“Não há crise”. Ao início da tarde deste sábado, um dos técnicos responsáveis por assegurar que a peça “A Carrinha Velha” não sofria problemas de arranque, tentava tranquilizar os atores Luís Filipe Silva e Joana Magalhães, das Comédias do Minho, projeto cultural itinerante que foi convidado a celebrar o Dia Mundial do Teatro no Palácio de Belém. Num palco improvisado, de frente para os Jardins da Cascata, lugar que costuma servir para a Feira do Livro da Presidência da República, está apenas uma mesa, dois microfones, uns papéis e os tais protagonistas. E uma carrinha velha que ganha corpo por uns minutos parar mostrar que há uma ideia (com resultados práticos) para a cultura fora do centro de Portugal que pode servir de modelo quando o novo coronavírus permitir o regresso pleno do sector. Uma tarde carregada de simbolismo num dia que, mais uma vez, não pôde ser gozado e sentido como se queria.

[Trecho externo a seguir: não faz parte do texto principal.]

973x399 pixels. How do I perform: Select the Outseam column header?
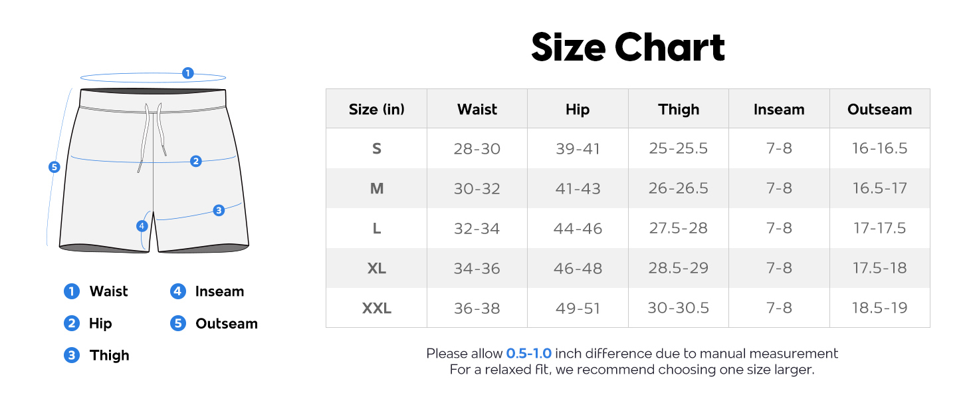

Do lado do público, apenas treze lugares sentados, que estariam reservados para elementos da equipa do presidente da República, Marcelo Rebelo de Sousa, para a diretora artística da companhia, Magda Henriques e para o presidente da Câmara Municipal de Paredes de Coura, Vítor Paulo Gomes Pereira. A pandemia assim o obriga, já que o sector da cultura, onde se insere o teatro, continua de portas fechadas, não estando contemplado nesta primeira fase de desconfinamento. Aí sim, há uma verdadeira crise, onde milhares de profissionais continuam a viver com grandes dificuldades no meio de um sentimento de esperança que está a desaparecer.
Marcelo Rebelo de Sousa só chegaria por volta das 15h00 com um objetivo simbólico: reforçar a tal esperança de reinventar a cultura depois da pandemia. E mostrar que a Covid-19, que atirou o sector da cultura para um dos seus períodos mais difíceis, pode ser a rampa de lançamento para manter o foco no processo de descentralização no país.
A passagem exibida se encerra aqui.